**Exercise details:** What lines in the records include the string "with"? Return each one.

**Material provided:**
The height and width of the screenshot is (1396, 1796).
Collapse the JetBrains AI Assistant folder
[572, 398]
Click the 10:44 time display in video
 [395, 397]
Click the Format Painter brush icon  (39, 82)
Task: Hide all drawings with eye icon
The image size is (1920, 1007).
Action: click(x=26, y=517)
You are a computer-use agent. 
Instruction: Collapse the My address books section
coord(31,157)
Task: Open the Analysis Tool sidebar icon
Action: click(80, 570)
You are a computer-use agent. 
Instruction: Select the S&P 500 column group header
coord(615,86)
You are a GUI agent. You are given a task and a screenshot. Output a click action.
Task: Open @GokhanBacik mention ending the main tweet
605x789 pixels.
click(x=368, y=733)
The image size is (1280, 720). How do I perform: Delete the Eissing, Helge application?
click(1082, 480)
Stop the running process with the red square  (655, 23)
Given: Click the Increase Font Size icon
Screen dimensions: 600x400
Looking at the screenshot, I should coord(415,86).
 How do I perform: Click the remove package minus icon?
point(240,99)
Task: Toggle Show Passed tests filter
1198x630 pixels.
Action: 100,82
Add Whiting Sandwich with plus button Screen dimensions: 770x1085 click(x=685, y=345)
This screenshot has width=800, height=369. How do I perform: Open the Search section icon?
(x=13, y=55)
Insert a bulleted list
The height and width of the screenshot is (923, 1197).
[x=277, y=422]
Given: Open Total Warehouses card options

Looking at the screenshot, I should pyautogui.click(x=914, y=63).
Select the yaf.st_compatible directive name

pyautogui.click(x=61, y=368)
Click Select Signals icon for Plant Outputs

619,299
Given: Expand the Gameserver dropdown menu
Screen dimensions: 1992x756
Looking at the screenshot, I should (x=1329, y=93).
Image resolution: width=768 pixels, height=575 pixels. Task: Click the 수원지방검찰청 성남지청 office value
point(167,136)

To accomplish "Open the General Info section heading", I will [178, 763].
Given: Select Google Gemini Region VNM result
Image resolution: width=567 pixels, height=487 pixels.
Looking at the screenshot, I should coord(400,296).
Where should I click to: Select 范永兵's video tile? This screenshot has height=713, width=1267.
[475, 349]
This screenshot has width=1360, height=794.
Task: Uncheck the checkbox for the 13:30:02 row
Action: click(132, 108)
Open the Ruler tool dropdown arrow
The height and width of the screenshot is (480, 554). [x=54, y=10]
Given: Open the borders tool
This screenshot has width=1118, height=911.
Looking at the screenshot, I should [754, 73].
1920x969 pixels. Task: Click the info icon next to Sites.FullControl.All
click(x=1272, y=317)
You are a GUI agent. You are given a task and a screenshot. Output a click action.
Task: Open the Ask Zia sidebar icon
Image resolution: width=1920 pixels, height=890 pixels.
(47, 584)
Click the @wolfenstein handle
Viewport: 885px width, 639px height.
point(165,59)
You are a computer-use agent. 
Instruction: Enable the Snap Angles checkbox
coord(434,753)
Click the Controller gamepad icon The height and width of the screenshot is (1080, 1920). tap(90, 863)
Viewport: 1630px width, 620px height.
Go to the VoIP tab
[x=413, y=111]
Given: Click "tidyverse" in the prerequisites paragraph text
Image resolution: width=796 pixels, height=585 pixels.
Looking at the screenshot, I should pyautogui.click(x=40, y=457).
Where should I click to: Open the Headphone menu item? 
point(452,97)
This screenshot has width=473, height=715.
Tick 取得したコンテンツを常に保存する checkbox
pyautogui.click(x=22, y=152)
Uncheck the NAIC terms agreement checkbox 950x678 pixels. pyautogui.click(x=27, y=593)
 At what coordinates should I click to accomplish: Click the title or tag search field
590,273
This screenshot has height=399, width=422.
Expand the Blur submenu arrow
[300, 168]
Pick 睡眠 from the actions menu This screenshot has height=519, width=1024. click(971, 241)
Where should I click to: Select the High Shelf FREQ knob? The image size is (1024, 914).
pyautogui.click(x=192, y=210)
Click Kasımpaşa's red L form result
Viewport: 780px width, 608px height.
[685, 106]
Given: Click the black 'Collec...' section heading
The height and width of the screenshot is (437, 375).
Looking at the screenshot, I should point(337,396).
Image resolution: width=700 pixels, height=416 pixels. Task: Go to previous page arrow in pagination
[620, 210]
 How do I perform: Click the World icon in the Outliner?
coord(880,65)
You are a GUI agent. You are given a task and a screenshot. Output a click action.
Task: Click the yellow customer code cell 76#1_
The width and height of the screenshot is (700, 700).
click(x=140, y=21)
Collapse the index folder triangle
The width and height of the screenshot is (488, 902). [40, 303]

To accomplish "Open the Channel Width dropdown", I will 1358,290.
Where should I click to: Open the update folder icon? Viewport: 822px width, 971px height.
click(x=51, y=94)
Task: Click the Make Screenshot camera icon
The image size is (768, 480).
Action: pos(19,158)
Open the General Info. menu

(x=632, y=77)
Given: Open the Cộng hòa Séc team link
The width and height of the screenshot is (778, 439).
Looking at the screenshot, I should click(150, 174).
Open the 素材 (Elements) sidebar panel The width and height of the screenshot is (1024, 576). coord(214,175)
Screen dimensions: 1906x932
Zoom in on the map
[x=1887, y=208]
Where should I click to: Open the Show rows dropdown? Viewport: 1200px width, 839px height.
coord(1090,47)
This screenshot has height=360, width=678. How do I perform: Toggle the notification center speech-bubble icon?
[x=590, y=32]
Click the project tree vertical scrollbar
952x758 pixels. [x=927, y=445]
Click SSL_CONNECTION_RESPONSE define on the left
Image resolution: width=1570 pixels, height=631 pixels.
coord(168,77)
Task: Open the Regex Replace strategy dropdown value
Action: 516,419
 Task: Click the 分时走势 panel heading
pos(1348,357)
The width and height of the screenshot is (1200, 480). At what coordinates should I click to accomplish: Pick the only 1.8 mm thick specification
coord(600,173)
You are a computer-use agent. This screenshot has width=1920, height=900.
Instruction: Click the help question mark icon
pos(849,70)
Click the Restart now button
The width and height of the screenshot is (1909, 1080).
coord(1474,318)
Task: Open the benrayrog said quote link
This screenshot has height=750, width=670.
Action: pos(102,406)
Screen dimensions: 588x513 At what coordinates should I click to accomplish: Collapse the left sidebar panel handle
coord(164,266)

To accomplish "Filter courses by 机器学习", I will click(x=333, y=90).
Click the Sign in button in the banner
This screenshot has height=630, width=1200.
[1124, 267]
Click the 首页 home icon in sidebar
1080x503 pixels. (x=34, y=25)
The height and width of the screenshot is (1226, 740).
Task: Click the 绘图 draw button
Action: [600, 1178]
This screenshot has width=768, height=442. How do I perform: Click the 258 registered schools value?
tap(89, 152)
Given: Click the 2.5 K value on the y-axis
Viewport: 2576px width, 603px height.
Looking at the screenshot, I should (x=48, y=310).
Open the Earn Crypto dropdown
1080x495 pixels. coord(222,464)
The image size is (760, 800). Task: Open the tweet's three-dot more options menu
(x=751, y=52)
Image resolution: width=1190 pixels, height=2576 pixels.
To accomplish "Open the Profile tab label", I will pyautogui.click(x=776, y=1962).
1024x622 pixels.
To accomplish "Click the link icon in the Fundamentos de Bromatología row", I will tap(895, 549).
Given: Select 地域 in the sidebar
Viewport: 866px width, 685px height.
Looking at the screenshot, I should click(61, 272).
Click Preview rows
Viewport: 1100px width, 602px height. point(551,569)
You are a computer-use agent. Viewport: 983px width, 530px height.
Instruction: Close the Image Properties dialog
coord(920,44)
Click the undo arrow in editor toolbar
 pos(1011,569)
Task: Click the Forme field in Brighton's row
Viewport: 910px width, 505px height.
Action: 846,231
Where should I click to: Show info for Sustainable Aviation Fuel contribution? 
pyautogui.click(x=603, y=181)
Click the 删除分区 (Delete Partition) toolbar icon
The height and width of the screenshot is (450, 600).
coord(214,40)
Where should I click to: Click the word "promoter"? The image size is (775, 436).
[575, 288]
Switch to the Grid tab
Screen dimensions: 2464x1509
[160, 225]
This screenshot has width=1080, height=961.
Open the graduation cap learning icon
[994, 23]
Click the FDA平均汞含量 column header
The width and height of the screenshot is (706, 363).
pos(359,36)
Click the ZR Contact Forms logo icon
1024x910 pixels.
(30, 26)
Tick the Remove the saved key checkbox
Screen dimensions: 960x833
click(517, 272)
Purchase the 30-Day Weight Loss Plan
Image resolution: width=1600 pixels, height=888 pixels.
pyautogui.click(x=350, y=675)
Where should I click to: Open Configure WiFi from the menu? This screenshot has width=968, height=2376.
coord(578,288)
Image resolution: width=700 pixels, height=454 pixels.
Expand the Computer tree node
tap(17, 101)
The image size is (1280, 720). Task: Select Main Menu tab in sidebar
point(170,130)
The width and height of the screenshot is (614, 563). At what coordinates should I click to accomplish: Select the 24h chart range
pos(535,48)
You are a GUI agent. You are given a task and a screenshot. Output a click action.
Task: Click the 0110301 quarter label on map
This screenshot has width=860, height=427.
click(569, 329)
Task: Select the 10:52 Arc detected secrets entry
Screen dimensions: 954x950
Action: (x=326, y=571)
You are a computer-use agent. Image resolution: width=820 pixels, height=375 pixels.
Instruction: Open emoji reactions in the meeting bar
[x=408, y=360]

**Your response:**
Task: Hide all drawings with eye icon
Stop the running process with the red square  (655, 23)
Add Whiting Sandwich with plus button Screen dimensions: 770x1085 click(x=685, y=345)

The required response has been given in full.